= DIRECTIONS =
Reproduce the rows from the line containing "Click the first blue diamond toolbar icon" through the last row, swapping "calendar" for "date picker" and leaving everything else unchanged.

Stored data
===============
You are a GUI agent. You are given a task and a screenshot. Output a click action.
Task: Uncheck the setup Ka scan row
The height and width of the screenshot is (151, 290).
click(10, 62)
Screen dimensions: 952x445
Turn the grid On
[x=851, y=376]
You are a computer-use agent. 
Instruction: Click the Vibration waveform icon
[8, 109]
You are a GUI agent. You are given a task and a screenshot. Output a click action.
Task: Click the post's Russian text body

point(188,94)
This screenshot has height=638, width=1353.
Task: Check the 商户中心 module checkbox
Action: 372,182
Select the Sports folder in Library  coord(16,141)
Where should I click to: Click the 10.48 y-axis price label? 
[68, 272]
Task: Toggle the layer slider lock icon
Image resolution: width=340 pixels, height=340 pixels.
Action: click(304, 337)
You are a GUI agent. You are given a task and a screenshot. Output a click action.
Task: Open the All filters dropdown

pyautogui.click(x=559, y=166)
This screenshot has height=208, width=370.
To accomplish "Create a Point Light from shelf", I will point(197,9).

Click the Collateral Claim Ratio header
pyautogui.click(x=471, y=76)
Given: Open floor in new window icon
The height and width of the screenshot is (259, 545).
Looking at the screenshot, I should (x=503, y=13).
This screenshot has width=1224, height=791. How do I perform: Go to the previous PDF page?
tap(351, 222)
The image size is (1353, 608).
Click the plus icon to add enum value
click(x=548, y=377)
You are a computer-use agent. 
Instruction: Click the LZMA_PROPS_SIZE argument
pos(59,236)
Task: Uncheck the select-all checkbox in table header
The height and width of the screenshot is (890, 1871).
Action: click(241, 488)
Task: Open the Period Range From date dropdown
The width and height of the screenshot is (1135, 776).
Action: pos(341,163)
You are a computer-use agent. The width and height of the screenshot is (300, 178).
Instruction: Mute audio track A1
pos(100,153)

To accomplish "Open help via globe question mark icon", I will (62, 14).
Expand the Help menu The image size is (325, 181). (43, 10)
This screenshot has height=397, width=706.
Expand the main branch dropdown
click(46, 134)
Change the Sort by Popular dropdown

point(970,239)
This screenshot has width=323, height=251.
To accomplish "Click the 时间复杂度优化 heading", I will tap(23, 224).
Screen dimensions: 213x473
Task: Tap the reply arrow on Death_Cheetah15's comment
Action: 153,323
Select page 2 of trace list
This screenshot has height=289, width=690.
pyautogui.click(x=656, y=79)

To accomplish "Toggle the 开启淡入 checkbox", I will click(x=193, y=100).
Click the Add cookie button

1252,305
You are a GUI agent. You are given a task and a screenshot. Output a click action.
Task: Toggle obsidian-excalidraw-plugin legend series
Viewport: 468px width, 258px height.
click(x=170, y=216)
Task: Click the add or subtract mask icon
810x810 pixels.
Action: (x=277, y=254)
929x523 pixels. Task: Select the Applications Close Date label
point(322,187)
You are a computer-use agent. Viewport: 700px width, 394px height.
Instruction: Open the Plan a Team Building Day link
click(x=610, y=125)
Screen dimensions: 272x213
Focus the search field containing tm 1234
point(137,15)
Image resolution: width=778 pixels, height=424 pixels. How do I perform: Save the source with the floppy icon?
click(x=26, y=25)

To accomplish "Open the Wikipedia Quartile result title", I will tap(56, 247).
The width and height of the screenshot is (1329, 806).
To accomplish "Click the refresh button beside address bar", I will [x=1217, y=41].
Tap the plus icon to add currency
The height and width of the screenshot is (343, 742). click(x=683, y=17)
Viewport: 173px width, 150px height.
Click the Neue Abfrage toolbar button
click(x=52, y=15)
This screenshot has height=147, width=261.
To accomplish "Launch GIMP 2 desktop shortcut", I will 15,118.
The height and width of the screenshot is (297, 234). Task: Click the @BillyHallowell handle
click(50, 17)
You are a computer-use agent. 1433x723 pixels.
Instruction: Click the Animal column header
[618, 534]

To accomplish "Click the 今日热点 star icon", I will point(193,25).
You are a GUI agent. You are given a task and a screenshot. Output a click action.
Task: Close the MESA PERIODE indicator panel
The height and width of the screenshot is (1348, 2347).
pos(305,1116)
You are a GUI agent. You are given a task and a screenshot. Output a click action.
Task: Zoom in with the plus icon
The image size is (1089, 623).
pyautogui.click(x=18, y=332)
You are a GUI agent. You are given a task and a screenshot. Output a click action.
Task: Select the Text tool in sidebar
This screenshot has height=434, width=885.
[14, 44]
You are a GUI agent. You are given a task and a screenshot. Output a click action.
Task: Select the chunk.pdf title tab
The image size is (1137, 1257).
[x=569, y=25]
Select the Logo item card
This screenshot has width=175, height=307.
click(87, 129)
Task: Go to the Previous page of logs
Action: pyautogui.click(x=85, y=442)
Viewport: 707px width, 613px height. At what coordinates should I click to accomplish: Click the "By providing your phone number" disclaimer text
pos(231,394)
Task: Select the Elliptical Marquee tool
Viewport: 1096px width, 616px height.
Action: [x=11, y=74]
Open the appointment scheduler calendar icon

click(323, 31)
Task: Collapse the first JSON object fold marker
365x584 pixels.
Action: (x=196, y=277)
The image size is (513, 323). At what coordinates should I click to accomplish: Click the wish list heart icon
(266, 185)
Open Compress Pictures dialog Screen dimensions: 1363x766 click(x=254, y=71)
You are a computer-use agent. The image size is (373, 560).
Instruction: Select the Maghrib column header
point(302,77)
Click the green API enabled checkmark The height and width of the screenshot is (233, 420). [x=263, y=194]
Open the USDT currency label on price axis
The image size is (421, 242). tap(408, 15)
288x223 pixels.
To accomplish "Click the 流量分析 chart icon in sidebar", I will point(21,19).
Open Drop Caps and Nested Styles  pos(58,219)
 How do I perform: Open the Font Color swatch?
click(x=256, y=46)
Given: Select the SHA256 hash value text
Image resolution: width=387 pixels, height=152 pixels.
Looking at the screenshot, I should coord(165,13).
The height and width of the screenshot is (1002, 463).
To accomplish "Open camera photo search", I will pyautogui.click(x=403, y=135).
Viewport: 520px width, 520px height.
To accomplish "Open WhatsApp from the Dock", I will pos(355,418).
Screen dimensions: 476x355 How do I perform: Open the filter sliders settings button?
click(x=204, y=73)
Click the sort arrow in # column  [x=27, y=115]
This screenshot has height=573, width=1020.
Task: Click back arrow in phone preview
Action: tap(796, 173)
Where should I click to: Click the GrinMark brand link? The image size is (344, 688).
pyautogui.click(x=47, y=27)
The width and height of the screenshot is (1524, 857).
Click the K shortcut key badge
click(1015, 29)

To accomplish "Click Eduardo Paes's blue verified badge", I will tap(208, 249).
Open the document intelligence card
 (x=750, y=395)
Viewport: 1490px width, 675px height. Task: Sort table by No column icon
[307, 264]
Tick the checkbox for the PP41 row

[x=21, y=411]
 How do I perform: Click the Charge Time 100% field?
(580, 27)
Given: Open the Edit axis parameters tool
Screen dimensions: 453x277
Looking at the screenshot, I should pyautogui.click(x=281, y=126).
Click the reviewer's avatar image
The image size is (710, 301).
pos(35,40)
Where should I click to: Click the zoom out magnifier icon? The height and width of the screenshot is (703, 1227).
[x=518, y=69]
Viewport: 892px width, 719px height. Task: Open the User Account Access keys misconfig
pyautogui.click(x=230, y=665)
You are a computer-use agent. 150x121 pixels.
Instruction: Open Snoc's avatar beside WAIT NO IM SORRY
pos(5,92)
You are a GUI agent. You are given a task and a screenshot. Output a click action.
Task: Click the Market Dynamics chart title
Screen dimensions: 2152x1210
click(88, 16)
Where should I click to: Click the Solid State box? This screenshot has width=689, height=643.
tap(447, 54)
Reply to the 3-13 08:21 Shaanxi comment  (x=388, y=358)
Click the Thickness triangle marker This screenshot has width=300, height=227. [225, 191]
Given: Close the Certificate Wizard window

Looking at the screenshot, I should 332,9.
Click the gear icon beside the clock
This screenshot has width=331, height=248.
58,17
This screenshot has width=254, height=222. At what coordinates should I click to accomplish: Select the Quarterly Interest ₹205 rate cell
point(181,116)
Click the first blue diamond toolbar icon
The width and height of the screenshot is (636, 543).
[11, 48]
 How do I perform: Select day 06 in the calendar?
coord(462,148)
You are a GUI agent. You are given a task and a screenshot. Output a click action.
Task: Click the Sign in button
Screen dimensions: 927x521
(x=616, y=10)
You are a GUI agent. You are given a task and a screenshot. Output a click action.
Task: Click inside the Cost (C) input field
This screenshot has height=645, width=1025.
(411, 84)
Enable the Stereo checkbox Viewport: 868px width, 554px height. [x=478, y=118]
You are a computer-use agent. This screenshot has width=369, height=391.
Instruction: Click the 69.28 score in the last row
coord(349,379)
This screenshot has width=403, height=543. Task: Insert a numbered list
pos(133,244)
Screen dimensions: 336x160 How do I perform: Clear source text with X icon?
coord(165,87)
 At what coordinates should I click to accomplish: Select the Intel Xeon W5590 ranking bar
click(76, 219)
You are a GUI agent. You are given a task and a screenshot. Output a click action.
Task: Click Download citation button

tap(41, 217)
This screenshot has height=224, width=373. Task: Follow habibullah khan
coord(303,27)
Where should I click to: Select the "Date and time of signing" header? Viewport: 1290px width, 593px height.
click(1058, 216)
===============
= ANSWER TO THIS EXERCISE =
Click the first blue diamond toolbar icon
The width and height of the screenshot is (636, 543).
[11, 48]
 How do I perform: Select day 06 in the date picker?
coord(462,148)
You are a GUI agent. You are given a task and a screenshot. Output a click action.
Task: Click the Sign in button
Screen dimensions: 927x521
(x=616, y=10)
You are a GUI agent. You are given a task and a screenshot. Output a click action.
Task: Click inside the Cost (C) input field
This screenshot has height=645, width=1025.
(411, 84)
Enable the Stereo checkbox Viewport: 868px width, 554px height. [x=478, y=118]
You are a computer-use agent. This screenshot has width=369, height=391.
Instruction: Click the 69.28 score in the last row
coord(349,379)
This screenshot has width=403, height=543. Task: Insert a numbered list
pos(133,244)
Screen dimensions: 336x160 How do I perform: Clear source text with X icon?
coord(165,87)
 At what coordinates should I click to accomplish: Select the Intel Xeon W5590 ranking bar
click(76, 219)
You are a GUI agent. You are given a task and a screenshot. Output a click action.
Task: Click Download citation button

tap(41, 217)
This screenshot has height=224, width=373. Task: Follow habibullah khan
coord(303,27)
Where should I click to: Select the "Date and time of signing" header? Viewport: 1290px width, 593px height.
click(1058, 216)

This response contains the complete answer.